Using heart rate (HR) measurements we investigated whether potential calming effects of social licking were evident for both active (performers) and passive (receivers) licking partners. A HR decline was assumed to indicate relaxation and thus the experience of positive emotions. Effects of the licking category (spontaneous, solicited), the animals’ basic activity (standing, lying) and the licked body region (head, neck, rest) were also considered.

Two studies (A, B) were carried out in the same loose housed Austrian Simmental dairy herd. HR was recorded in up to 20 focal animals on 16 and 18 days, respectively. Using either direct observations (A) or video recordings (B), social licking interactions were continuously observed. The cow’s basic activity was recorded using scan sampling at 5min intervals. Linear mixed effects models were applied separately for Study A and B in order to compare the mean HR of the licking bouts with the mean of the respective 5min pre- and post-licking periods.

In receivers we found a significant calming effect in terms of a HR decline during allogrooming in both studies (A: −1.3beatsperminute, B: −1.1bpm). This effect was more pronounced when animals were standing (A/B: −2.4bpm/−3.8bpm). However, it was not affected by the licked body region.

In dairy cows performing social licking, we did not find an overall calming effect.
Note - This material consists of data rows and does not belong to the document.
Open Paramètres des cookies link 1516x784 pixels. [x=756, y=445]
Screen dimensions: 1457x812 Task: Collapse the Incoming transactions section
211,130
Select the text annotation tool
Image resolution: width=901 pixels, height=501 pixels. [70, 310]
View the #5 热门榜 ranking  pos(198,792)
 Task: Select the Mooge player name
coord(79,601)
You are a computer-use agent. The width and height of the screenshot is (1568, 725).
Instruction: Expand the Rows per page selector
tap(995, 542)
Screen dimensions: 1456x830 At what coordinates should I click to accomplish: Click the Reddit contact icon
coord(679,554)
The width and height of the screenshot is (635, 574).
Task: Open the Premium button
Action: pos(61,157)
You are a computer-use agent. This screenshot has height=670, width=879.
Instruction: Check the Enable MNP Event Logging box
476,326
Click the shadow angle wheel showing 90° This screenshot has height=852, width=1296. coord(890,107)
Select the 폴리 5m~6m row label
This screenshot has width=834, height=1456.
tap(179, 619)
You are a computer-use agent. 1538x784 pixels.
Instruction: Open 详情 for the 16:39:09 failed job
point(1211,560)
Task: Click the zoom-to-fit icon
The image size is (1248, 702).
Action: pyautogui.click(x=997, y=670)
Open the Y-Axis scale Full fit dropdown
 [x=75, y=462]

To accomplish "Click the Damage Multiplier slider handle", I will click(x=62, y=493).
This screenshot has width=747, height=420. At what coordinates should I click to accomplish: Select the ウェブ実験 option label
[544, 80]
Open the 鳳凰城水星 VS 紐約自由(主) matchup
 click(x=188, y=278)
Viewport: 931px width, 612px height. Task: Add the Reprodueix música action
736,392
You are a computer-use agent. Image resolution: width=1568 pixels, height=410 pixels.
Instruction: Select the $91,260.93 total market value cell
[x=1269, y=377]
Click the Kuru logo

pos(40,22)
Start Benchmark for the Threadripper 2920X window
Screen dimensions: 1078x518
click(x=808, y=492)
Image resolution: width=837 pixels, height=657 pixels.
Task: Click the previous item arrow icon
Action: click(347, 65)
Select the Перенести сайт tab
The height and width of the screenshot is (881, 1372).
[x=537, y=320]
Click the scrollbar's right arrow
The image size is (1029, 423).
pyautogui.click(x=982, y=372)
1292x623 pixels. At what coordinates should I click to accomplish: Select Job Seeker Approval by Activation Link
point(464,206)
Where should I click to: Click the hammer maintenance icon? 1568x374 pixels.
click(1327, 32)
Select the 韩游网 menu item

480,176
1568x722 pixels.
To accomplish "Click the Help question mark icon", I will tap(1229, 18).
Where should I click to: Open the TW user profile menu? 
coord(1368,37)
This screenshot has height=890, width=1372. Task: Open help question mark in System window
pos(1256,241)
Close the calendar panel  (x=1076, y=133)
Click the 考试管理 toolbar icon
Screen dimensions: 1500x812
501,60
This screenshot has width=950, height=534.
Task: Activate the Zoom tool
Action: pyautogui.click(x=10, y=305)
On the contrary, in Study B, HR significantly increased during licking in lying performers (+2.5bpm). This reaction was even stronger, when licking was directed to the receivers’ head (+3.5bpm) or neck (+3.0bpm) as compared to the rest of the body (+1.4bpm). The licking category had no effect on HR changes during the licking events.

Our findings suggest that relaxation effects induced by social licking differ between performers and receivers and are affected by the cows’ basic activity. In receivers, there were clear indications of a calming effect implying the experience of positive affective states. In performers, such calming effects during social licking were not identified.